** Begin ENTRIES SHOWN **
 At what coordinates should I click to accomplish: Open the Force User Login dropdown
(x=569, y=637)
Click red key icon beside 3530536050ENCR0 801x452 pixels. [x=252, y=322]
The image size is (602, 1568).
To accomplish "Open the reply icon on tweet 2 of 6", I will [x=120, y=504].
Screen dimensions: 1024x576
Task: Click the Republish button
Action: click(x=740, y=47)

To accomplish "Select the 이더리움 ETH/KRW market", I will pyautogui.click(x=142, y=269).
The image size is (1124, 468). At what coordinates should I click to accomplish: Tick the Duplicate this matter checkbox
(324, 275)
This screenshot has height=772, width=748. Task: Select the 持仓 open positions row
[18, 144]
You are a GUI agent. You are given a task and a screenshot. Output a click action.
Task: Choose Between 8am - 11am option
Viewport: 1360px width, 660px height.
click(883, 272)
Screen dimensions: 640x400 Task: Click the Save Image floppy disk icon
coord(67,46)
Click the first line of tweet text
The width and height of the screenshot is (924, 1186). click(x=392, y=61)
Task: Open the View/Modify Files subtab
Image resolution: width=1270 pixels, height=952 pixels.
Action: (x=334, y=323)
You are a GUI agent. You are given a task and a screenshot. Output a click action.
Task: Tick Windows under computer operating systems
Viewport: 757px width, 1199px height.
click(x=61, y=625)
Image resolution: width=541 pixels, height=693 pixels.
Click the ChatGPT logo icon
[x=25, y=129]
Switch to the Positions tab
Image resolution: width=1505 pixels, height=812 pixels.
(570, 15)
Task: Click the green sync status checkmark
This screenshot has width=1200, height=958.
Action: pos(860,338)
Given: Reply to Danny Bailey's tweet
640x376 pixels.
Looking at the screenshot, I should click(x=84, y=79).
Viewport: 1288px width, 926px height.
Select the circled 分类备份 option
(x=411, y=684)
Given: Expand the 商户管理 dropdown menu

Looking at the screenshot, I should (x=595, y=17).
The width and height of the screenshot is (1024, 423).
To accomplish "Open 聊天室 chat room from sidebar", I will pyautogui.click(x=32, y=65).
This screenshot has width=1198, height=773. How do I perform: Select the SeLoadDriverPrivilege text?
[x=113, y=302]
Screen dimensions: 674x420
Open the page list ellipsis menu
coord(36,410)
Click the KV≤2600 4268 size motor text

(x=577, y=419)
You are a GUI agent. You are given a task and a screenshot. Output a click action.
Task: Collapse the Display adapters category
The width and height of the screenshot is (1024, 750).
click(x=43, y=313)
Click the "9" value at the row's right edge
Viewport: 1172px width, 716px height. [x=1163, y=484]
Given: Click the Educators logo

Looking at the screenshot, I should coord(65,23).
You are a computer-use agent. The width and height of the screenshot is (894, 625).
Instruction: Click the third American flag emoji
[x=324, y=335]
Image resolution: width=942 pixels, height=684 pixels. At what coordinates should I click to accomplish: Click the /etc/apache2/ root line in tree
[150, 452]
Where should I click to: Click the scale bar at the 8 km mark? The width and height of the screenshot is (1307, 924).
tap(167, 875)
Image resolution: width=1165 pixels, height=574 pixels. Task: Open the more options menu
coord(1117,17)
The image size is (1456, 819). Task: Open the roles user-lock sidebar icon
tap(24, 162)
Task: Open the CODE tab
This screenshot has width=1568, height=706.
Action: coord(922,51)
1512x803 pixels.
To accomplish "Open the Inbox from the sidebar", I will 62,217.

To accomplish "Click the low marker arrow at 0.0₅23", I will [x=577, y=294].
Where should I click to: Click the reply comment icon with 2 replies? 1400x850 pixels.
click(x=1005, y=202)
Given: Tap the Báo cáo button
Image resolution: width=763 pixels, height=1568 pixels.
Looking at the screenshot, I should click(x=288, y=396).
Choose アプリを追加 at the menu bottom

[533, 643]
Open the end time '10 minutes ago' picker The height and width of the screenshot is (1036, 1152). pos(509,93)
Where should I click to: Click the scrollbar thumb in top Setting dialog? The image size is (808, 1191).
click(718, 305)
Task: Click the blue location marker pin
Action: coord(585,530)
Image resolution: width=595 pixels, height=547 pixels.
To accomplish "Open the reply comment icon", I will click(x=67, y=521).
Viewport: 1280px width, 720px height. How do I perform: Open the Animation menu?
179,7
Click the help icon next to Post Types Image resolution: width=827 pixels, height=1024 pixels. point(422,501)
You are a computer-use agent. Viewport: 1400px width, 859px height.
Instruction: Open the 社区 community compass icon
** End ENTRIES SHOWN **
WHAT YOU HAVE TO DO: Rewrite all the items above, switching each "Image resolution" to "Screenshot resolution" and leaving everything else unchanged.

RESPONSE TO THIS TASK:
 At what coordinates should I click to accomplish: Open the Force User Login dropdown
(x=569, y=637)
Click red key icon beside 3530536050ENCR0 801x452 pixels. [x=252, y=322]
The image size is (602, 1568).
To accomplish "Open the reply icon on tweet 2 of 6", I will [x=120, y=504].
Screen dimensions: 1024x576
Task: Click the Republish button
Action: click(x=740, y=47)

To accomplish "Select the 이더리움 ETH/KRW market", I will pyautogui.click(x=142, y=269).
The image size is (1124, 468). At what coordinates should I click to accomplish: Tick the Duplicate this matter checkbox
(324, 275)
This screenshot has height=772, width=748. Task: Select the 持仓 open positions row
[18, 144]
You are a GUI agent. You are given a task and a screenshot. Output a click action.
Task: Choose Between 8am - 11am option
Viewport: 1360px width, 660px height.
click(883, 272)
Screen dimensions: 640x400 Task: Click the Save Image floppy disk icon
coord(67,46)
Click the first line of tweet text
The width and height of the screenshot is (924, 1186). click(x=392, y=61)
Task: Open the View/Modify Files subtab
Screenshot resolution: width=1270 pixels, height=952 pixels.
Action: (x=334, y=323)
You are a GUI agent. You are given a task and a screenshot. Output a click action.
Task: Tick Windows under computer operating systems
Viewport: 757px width, 1199px height.
click(x=61, y=625)
Screenshot resolution: width=541 pixels, height=693 pixels.
Click the ChatGPT logo icon
[x=25, y=129]
Switch to the Positions tab
Screenshot resolution: width=1505 pixels, height=812 pixels.
(570, 15)
Task: Click the green sync status checkmark
This screenshot has width=1200, height=958.
Action: pos(860,338)
Given: Reply to Danny Bailey's tweet
640x376 pixels.
Looking at the screenshot, I should click(x=84, y=79).
Viewport: 1288px width, 926px height.
Select the circled 分类备份 option
(x=411, y=684)
Given: Expand the 商户管理 dropdown menu

Looking at the screenshot, I should (x=595, y=17).
The width and height of the screenshot is (1024, 423).
To accomplish "Open 聊天室 chat room from sidebar", I will pyautogui.click(x=32, y=65).
This screenshot has width=1198, height=773. How do I perform: Select the SeLoadDriverPrivilege text?
[x=113, y=302]
Screen dimensions: 674x420
Open the page list ellipsis menu
coord(36,410)
Click the KV≤2600 4268 size motor text

(x=577, y=419)
You are a GUI agent. You are given a task and a screenshot. Output a click action.
Task: Collapse the Display adapters category
The width and height of the screenshot is (1024, 750).
click(x=43, y=313)
Click the "9" value at the row's right edge
Viewport: 1172px width, 716px height. [x=1163, y=484]
Given: Click the Educators logo

Looking at the screenshot, I should coord(65,23).
You are a computer-use agent. The width and height of the screenshot is (894, 625).
Instruction: Click the third American flag emoji
[x=324, y=335]
Screenshot resolution: width=942 pixels, height=684 pixels. At what coordinates should I click to accomplish: Click the /etc/apache2/ root line in tree
[150, 452]
Where should I click to: Click the scale bar at the 8 km mark? The width and height of the screenshot is (1307, 924).
tap(167, 875)
Screenshot resolution: width=1165 pixels, height=574 pixels. Task: Open the more options menu
coord(1117,17)
The image size is (1456, 819). Task: Open the roles user-lock sidebar icon
tap(24, 162)
Task: Open the CODE tab
This screenshot has width=1568, height=706.
Action: coord(922,51)
1512x803 pixels.
To accomplish "Open the Inbox from the sidebar", I will 62,217.

To accomplish "Click the low marker arrow at 0.0₅23", I will [x=577, y=294].
Where should I click to: Click the reply comment icon with 2 replies? 1400x850 pixels.
click(x=1005, y=202)
Given: Tap the Báo cáo button
Screenshot resolution: width=763 pixels, height=1568 pixels.
Looking at the screenshot, I should click(x=288, y=396).
Choose アプリを追加 at the menu bottom

[533, 643]
Open the end time '10 minutes ago' picker The height and width of the screenshot is (1036, 1152). pos(509,93)
Where should I click to: Click the scrollbar thumb in top Setting dialog? The image size is (808, 1191).
click(718, 305)
Task: Click the blue location marker pin
Action: coord(585,530)
Screenshot resolution: width=595 pixels, height=547 pixels.
To accomplish "Open the reply comment icon", I will click(x=67, y=521).
Viewport: 1280px width, 720px height. How do I perform: Open the Animation menu?
179,7
Click the help icon next to Post Types Screenshot resolution: width=827 pixels, height=1024 pixels. point(422,501)
You are a computer-use agent. Viewport: 1400px width, 859px height.
Instruction: Open the 社区 community compass icon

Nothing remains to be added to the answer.